安倍晋三総理大臣の4本目の矢は2020東京オリンピック

これは9月5日に書いているが
 2020年のオリンピック開催地が9月8日早朝(日本時間)に決まる。現在招致に動いているのは日本の東京都、スペインのマドリード、トルコのイスタンブールの3都市だ。
 安倍総理大臣もG20を中座してブエノスアイレスの会場に向かう。何故なら東京都のオリンピック招致が成功すれば、消費税増税が可能になると踏んでいるからだ。

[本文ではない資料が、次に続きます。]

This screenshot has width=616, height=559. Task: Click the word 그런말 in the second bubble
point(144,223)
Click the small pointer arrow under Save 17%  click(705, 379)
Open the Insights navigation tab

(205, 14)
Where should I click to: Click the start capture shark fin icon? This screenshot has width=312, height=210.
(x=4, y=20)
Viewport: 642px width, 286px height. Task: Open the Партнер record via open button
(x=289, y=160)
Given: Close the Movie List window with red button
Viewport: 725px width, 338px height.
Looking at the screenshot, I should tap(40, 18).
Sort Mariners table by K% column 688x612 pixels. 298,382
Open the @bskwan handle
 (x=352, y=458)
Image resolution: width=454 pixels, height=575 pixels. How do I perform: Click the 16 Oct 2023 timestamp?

 日本の消費税増税には各国とも国際公約と受け止めている。日本の消費税率が先進諸国に比べて低いのは先進諸国には無い赤字国債を発行しているからだ。国の借金とも言える国債がGDPの3倍にも膨らんで、なおかつ未来への減少の道筋であるプライマリーバランスがマイナスであり続ければ、日本は何時とは言わないが財政破綻国になるのが明らかだからだ。
 プライマリーバランスの改善に向けて増税は必須であり、しかも、法律として定めたものが守られないのであれば日本の面子が立たない。と、安倍晋三総理大臣に周辺の財務省関係者は進言しているだろう。  これは1面から見たら正しい。

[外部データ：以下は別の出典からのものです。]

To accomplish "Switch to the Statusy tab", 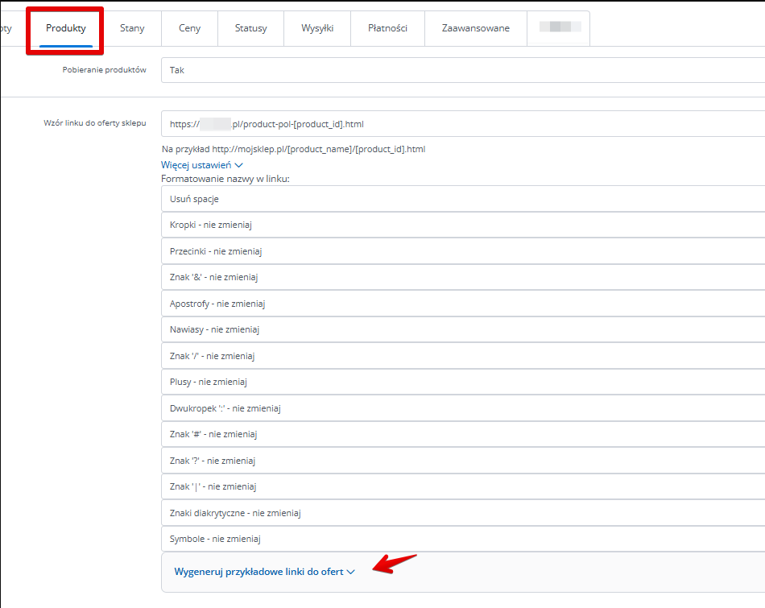I will [250, 28].
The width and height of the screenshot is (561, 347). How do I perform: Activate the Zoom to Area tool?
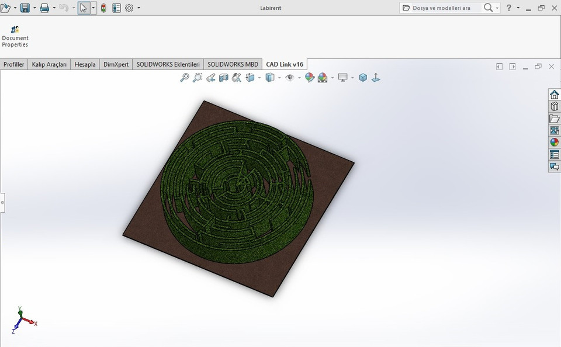tap(198, 77)
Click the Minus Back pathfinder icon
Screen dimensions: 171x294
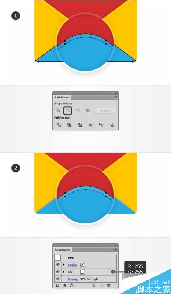coord(112,125)
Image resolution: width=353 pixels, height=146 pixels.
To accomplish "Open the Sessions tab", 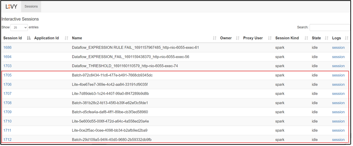I will [31, 7].
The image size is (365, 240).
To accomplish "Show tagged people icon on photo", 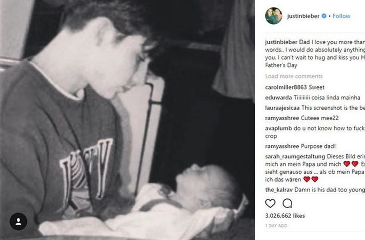I will [x=19, y=221].
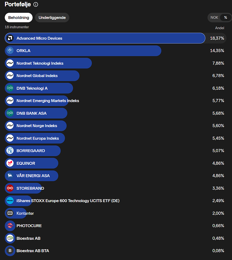The image size is (232, 260).
Task: Switch display to percent values
Action: 226,17
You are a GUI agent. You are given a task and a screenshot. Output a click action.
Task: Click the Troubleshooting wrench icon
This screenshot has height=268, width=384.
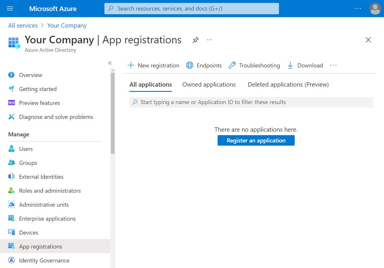coord(232,65)
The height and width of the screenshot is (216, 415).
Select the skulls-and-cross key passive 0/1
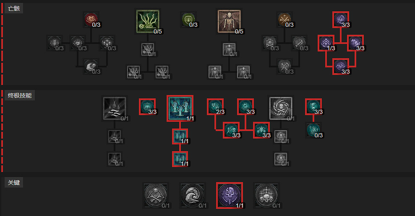coord(266,195)

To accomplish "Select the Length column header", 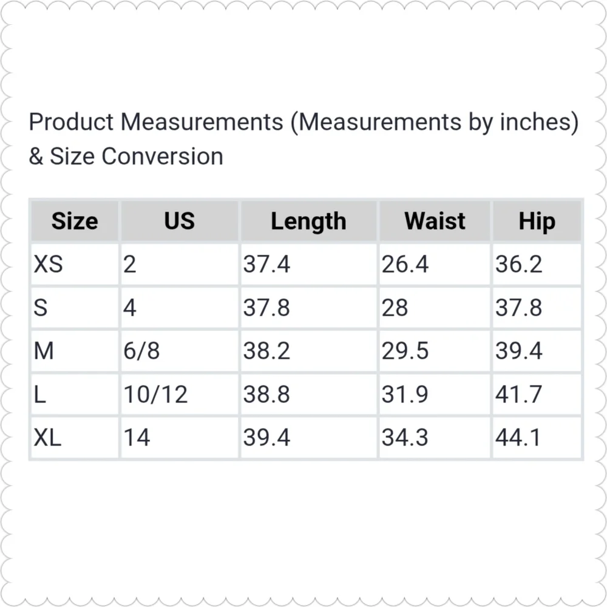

 しかし、世界のどの国でも消費税に相当するものを増税すると景気は失速する。イギリスが「今度こそ」と対策を様々打ったのにも関わらず経済の失速を招いている。ただ、西欧諸国は「標準税率」方式で、食料品等の税率は別途軽減税率でこれは据え置きである。つまり、諸外国では消費税は昔日本にあった物品税のような方式で、全てに網をかぶせる日本方式は世界では珍しい存在だ。だから、消費税増税が諸外国より国内景気に敏感に響いてくる。

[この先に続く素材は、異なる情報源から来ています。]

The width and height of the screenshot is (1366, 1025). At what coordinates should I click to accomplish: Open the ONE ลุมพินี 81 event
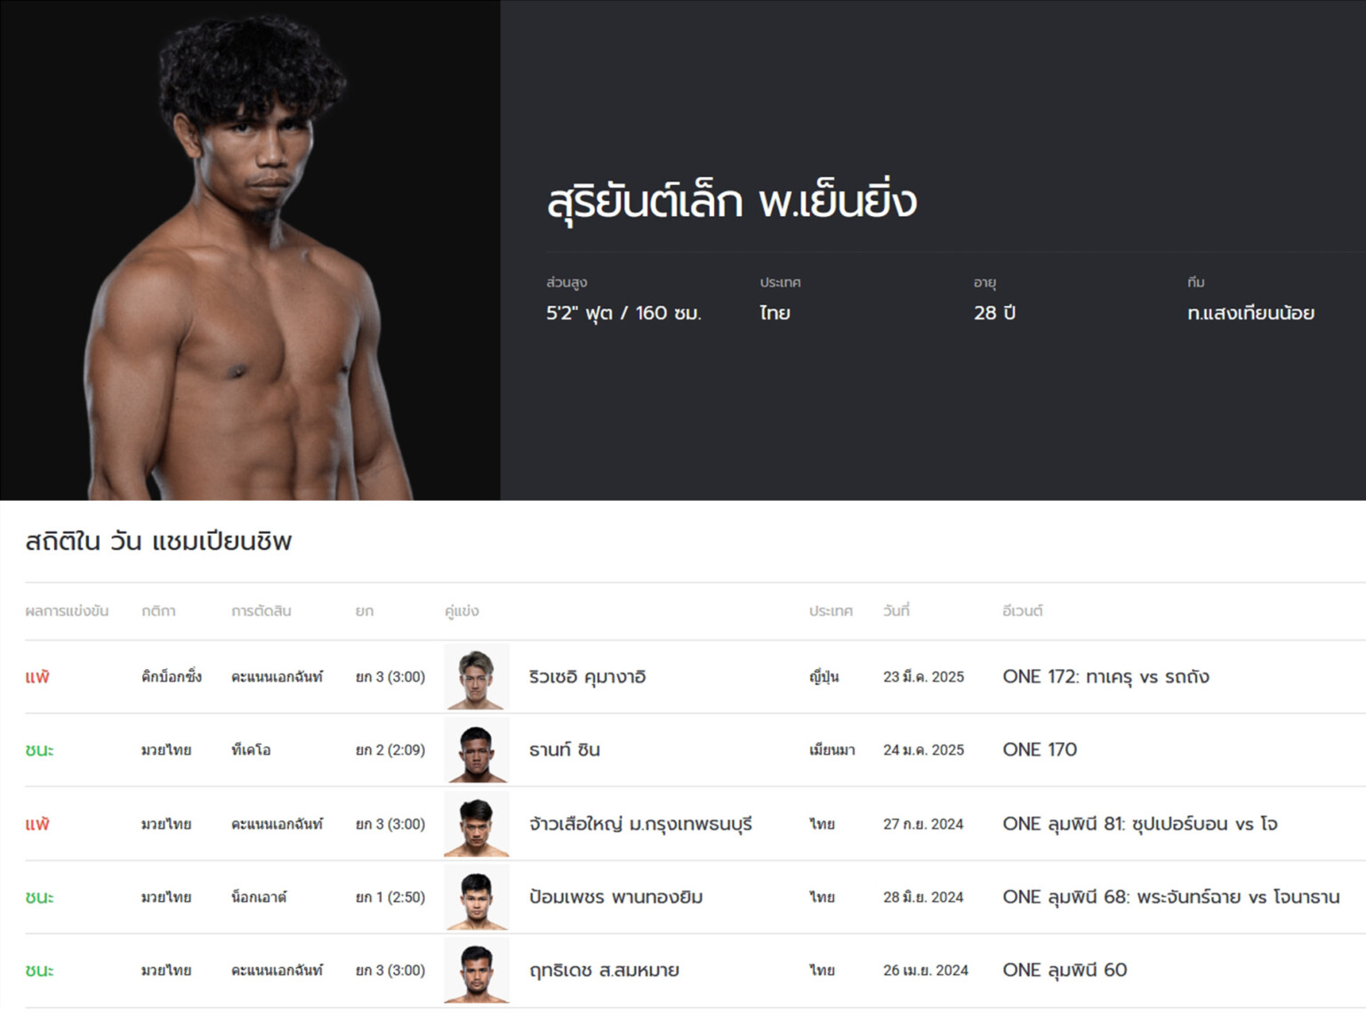pos(1139,824)
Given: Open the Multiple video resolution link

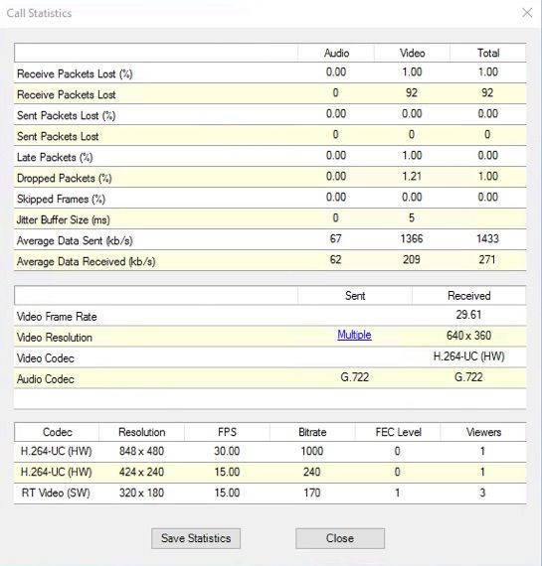Looking at the screenshot, I should tap(354, 335).
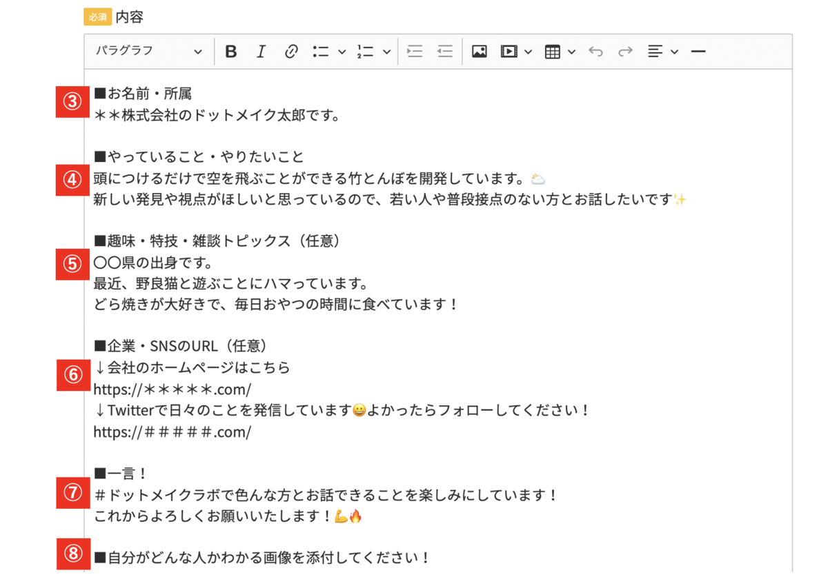Expand the bulleted list style options arrow
The width and height of the screenshot is (828, 588).
tap(342, 52)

 また、消費税増税でプライマリーバランスが改善するとは財務省関係者は言っていない。いや言えないのだ。そこまでの設計図を持ち合わせていないのと、プライマリーバランスに踏み込むと既得権益の税金の無駄使いが俎上に乗るので避けているのだ。

諸外国の国益と日本の消費税
 諸外国は自らの国益で動くから、日本が消費税を増税して経済にブレーキがかかるのは望ましいのだ。その隙間に自国が入り込めるから。アベノミクスで景気が向上するように見えるが、ブーム先行で実体経済は上向いていない。なんせ原発停止から燃料輸入量が急増して貿易収支が連続して赤字に転落している。つまり、日本の国内の富が海外に流出している状態が止まらない。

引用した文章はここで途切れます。